TASK DIRECTIONS => Where in the data does the word "computer" appear? Find those lines and copy them.

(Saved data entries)
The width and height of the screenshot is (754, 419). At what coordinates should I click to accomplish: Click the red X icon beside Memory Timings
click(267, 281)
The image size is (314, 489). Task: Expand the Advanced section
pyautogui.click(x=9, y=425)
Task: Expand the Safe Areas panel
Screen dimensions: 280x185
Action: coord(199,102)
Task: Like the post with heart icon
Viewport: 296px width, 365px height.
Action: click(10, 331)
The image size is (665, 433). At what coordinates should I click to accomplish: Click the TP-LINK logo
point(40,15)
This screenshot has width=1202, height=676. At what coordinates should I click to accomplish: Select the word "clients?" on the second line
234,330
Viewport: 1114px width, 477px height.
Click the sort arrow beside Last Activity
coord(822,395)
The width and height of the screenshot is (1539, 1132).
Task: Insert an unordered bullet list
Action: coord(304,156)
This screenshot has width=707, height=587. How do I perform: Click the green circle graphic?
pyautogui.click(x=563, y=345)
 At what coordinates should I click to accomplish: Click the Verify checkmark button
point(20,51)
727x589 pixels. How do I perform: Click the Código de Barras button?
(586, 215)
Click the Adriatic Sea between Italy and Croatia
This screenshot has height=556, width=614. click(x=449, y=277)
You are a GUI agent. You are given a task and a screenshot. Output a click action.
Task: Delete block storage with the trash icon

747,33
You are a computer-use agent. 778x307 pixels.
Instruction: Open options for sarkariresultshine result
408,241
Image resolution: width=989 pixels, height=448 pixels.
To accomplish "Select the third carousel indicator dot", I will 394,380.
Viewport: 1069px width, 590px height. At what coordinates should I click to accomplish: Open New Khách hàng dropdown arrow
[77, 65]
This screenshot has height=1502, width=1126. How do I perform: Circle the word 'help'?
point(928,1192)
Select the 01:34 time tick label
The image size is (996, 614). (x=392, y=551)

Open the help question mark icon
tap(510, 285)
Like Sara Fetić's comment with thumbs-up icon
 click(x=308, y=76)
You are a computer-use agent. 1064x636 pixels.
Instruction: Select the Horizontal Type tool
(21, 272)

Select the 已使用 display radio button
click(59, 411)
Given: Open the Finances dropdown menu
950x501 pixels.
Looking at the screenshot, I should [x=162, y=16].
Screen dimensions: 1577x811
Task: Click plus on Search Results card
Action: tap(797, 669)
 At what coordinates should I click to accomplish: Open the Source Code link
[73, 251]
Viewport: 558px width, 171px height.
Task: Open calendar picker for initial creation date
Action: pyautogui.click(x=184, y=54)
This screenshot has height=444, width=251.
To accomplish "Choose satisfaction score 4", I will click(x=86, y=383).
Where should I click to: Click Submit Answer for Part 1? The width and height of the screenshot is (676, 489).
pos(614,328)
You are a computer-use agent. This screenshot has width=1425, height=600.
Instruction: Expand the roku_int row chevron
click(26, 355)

EXERCISE RESULT =>
You are a computer-use agent. 778x307 pixels.
You are a computer-use agent. 1064x636 pixels.
You are a computer-use agent. This screenshot has width=1425, height=600.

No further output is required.